[DATA TO USE — start]
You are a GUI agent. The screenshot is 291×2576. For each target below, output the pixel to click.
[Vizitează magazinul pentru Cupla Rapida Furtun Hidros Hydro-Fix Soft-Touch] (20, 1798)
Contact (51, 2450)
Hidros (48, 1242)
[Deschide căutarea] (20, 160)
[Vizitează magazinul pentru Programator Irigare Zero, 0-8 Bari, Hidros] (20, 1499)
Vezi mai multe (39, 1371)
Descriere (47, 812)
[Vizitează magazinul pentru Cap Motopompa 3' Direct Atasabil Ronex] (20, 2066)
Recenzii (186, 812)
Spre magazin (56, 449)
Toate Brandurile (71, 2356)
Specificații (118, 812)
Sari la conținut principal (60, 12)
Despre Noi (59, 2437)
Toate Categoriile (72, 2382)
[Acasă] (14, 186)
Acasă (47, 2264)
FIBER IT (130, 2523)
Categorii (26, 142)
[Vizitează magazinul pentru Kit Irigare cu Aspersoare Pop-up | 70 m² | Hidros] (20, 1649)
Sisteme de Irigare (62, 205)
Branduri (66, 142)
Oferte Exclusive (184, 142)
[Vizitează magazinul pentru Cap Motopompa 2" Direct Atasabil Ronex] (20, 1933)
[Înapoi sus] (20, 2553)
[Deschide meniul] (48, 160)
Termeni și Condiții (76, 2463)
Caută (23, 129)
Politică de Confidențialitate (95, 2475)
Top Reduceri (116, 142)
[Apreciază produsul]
[DATA TO USE — finish]
__TASK__. Only the lines from the one with "[Vizitează magazinul pentru Cap Motopompa 3'" through the final line above belong in the answer, each reproduced word for word.

__WRITTEN REPLY__.
[Vizitează magazinul pentru Cap Motopompa 3' Direct Atasabil Ronex] (20, 2066)
Recenzii (186, 812)
Spre magazin (56, 449)
Toate Brandurile (71, 2356)
Specificații (118, 812)
Sari la conținut principal (60, 12)
Despre Noi (59, 2437)
Toate Categoriile (72, 2382)
[Acasă] (14, 186)
Acasă (47, 2264)
FIBER IT (130, 2523)
Categorii (26, 142)
[Vizitează magazinul pentru Kit Irigare cu Aspersoare Pop-up | 70 m² | Hidros] (20, 1649)
Sisteme de Irigare (62, 205)
Branduri (66, 142)
Oferte Exclusive (184, 142)
[Vizitează magazinul pentru Cap Motopompa 2" Direct Atasabil Ronex] (20, 1933)
[Înapoi sus] (20, 2553)
[Deschide meniul] (48, 160)
Termeni și Condiții (76, 2463)
Caută (23, 129)
Politică de Confidențialitate (95, 2475)
Top Reduceri (116, 142)
[Apreciază produsul]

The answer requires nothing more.